Au menu de l’étape du dimanche, cette première partie parcourue sur cette belle " Via Sierra " était aussi émaillée de superbes gares restaurées et transformées en bars, en restaurants ou en chambres d’hôtes. Dans le ciel uniformément bleu azur des vautours planent au-dessus des rochers, en quête d’une proie sur laquelle fondre. A leur hauteur, quelques dizaines de mètres plus loin, ce sont des parapentes qui survolent la vallée et plus précisément la région de Grazalema, réputée comme ville organisatrice des championnats mondiaux de l’exercice. Surprise du chef du groupe de l’ " Echappée ", les deux plus jeunes participants ont reçu l’insigne honneur de réaliser cette expérience unique ou, comme le résumait l’heureuse lauréate, " de s’envoyer en l’air. " Si votre humble serviteur qui pendant ces trente kilomètres sur les routes sablonneuses de la " Via Sierra " est resté vissé aux avant-postes pour échapper à la poussière du peloton - une sorte de Paris-Roubaix sans les pavés – vous dispense de la deuxième partie de l’étape, ce n’est pas par paresse mais par lucidité. La majorité des participants s’y sont pourtant élancés.
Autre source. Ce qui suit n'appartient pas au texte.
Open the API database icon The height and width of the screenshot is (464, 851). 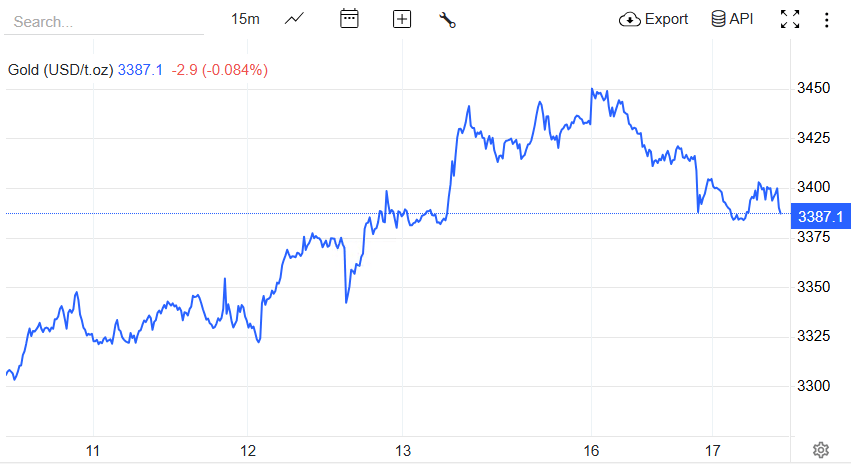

A l’heure où nous mettons sous presse, le soleil s’est pratiquement couché, la nuit s’annonce et le car qui doit les ramener à l’hotel d’Olvera n’est toujours pas annoncé. Les titans de la route se sont battus contre un soleil de plomb, des dénivelés machiavéliques et des ascensions dantesques. Ces gens sont des héros. En attendant leur retour, je me suis promené dans le centre historique de la ville, peuplée par de nombreux chasseurs dans cette région qui compte parmi les plus giboyeuse d’Espagne. Olvera est aussi réputée pour fabriquer la meilleure huile d’olive de la péninsule. Mais surtout, c’est une ville splendide même si elle se mérite. Si je ne prétends pas à avoir égalé les performances de mes compagnons d’aventure, arc-boutés sur leur bécane et trempés sous l’effort, sa découverte exige aussi des mollets noueux. Le centre historique dominé par l’église Notre-Dame et le Château arabe, comme s’ils prolongeaient le rocher se hisse à 600 mètres du centre-ville. Du cœur de la cité, descendent en cascades des dizaines de petites ruelles qui plongent dans la vallée. Arrivé, à bout de souffle au sommet, le paysage m’a figé : un décor de carte postale s’étale sous les yeux, découvrant une cascade de petites maisons, toutes blanches, toutes coiffées des mêmes tuiles orangées. J’étais heureux d’avoir renoncé, le temps d’une après-midi, à la Petite Reine. Une fois de plus, depuis le départ de " L’Echappée Belge ", la beauté des lieux était au rendez-vous. Mais l’heure tourne. Dans vingt-quatre heures, l’arrivée à Malaga et le retour à Bruxelles. Le départ d’Andalousie s’annonce déchirant.